We’re sold. Yes, they are expensive as hell, but they are apparently worth it — you get what you pay for, right? And, I’m jazzed that we’ll never have to buy another vacuum cleaner bag again, which, according to the Dyson literature, is a $500 million per year industry. No wonder the other vacuum manufacturers hate James Dyson so much.

If you want a vacuum that *really* picks up the dirt in your home, then you have no other choice. You have to choose a Dyson. Go buy one now! Hmmm, does Dyson have a referral program?

 The Break Up

Will Vince Vaughn ever tire of the flat, stereotypical characters that he plays? I’ll admit the man has a gift, but I’d just like to see him extend his range a bit.

He and Jennifer Aniston have good on-screen chemistry, but not great. And certainly not worth all of the buzz surrounding this latest Hollywood power-couple. I would have thought the media would have learned their lesson with “Bennifer,” but in the end they’re all a bunch of whores and they’ll hype anything if there’s a ratings point to be had.

The movie is funny, but not on par with some of Vaughn’s other work (namely Wedding Crashers, which I just watched again on DVD). And Aniston holds her own, but I’m sure it’s hard for her to turn in a noticeable performance with Vaughn’s over-the-top ad-libbing sucking up all the oxygen on the set.
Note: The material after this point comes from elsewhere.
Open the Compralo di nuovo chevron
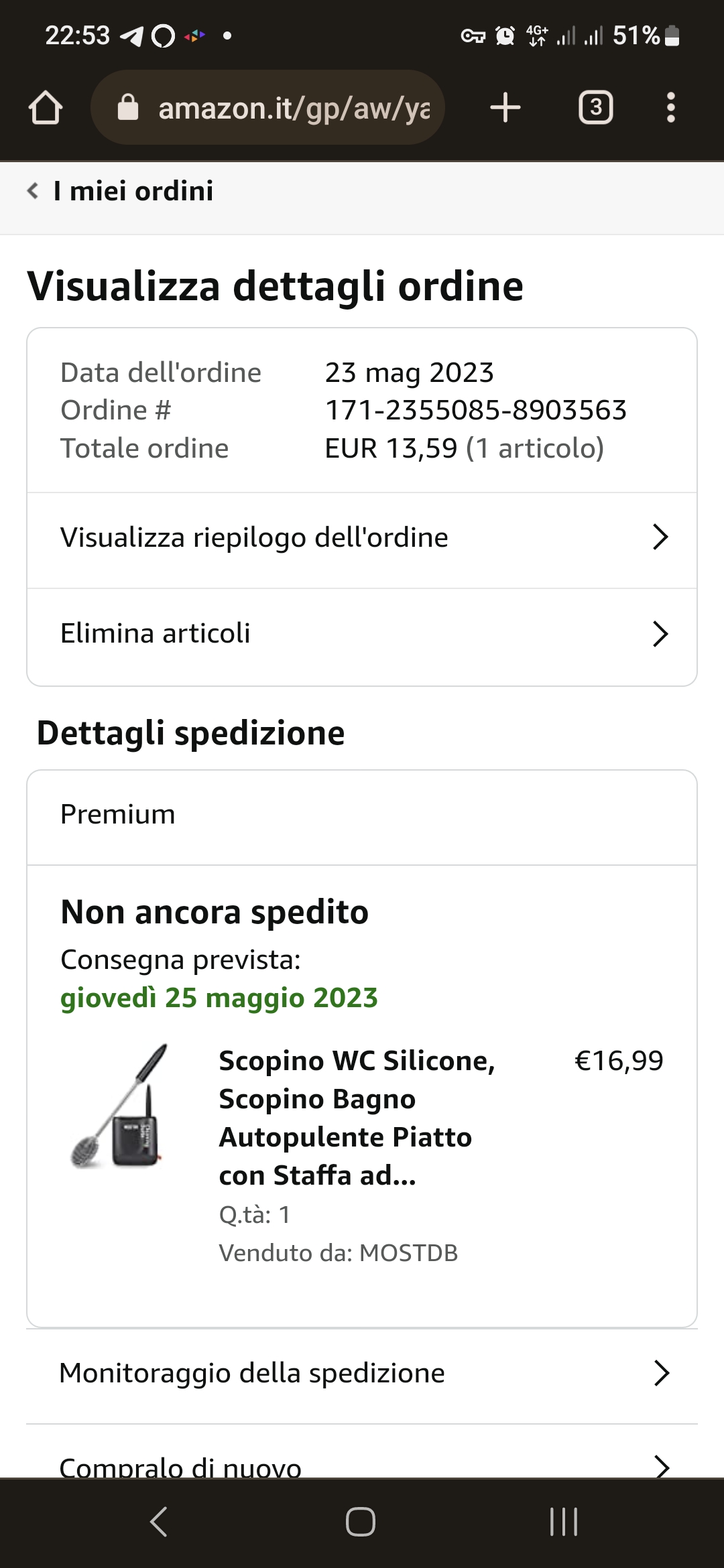[661, 1466]
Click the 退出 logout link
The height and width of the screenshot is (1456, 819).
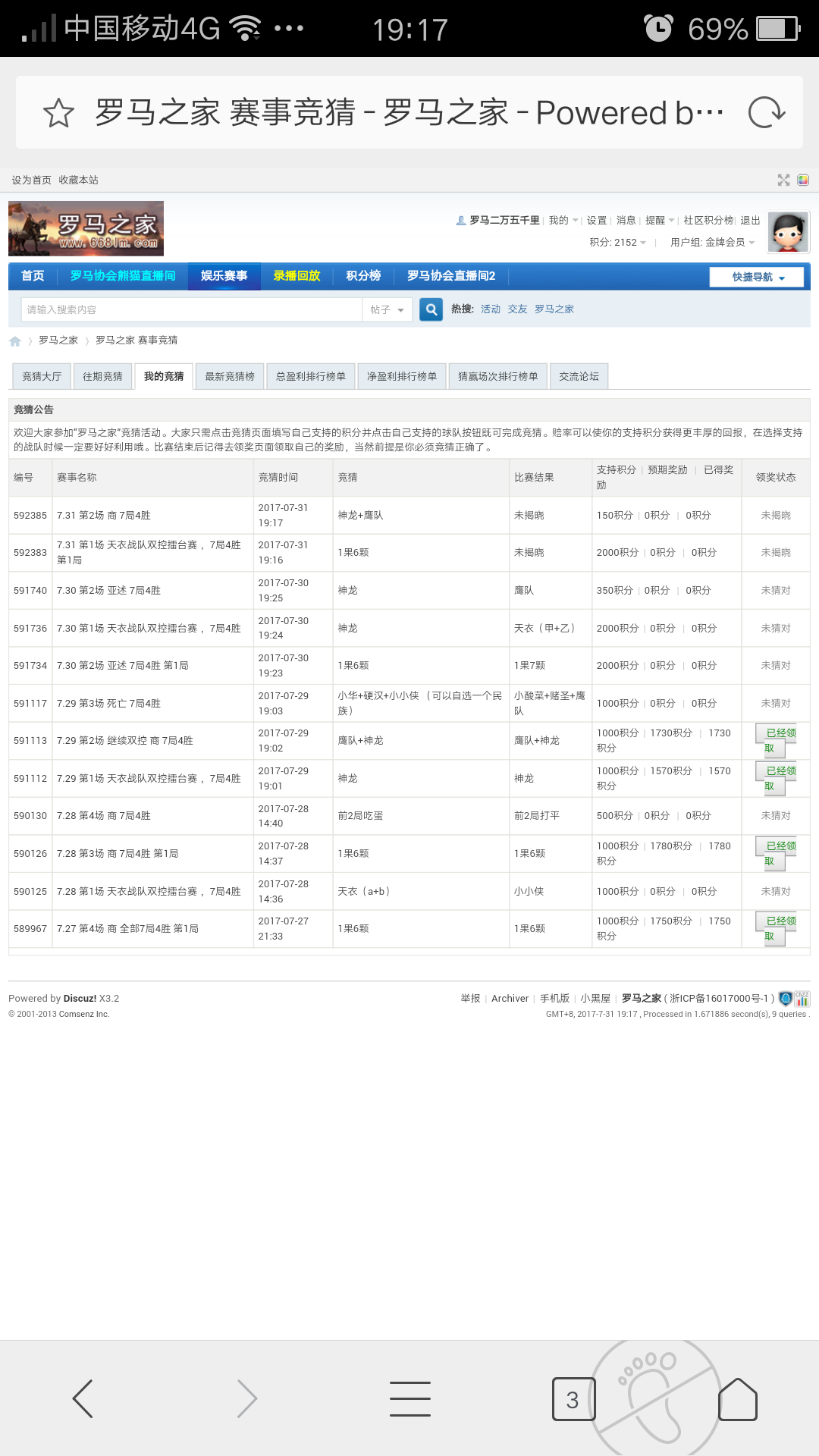point(750,221)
And how weird is it that Vince Vaughn and Vince D’Onofrio actually look like brothers?

 Government Gone Wild

Last October, when I wrote about Time magazine’s story How To Spend $1 Billion A Day, I had no idea they meant spending it on strip clubs and Girls Gone Wild videos.

The Government Accountability Office (how’s that for an oxymoron?) hasn’t even finished its audit yet, so stand by for all of the instances of contractual fraud that are no doubt on their way. Waste, fraud, and abuse. That is all government is good for.

 Communication Is Still Secure

There’s been quite a bit of chatter in the blogosphere recently about
numbers stations (Slashdot, Homeland Stupidity). Hell, you can even order CDs of these stations and listen to them all the time, if you are so inclined.

No one really knows what these stations are for, or who runs them. Conspiracies abound — everything from government spooks communicating with their agents in the field, to young geeks in love. But their significance to me has little to do with why or how they are run, but simply that they exist.

Despite all of the recent media frenzy over government intrusion into our private communications, it is nice to know that the technology still exists for all of us to communicate with whomever, about whatever, we want, using an uncrackable code, and the government is powerless to stop us.

It makes all of the furor over the communications habits of terrorist sleeper cells seem rather pointless, doesn’t it?

 My Kind of Town, Chicago Is

To celebrate our fourth anniversary, I took Dixie to Chicago since she had never been before. It was also our first vacation with our little boy. We weren’t sure how he would travel, but he surprised us both and did really well. We all had a great time. Photos from the trip are available in my album.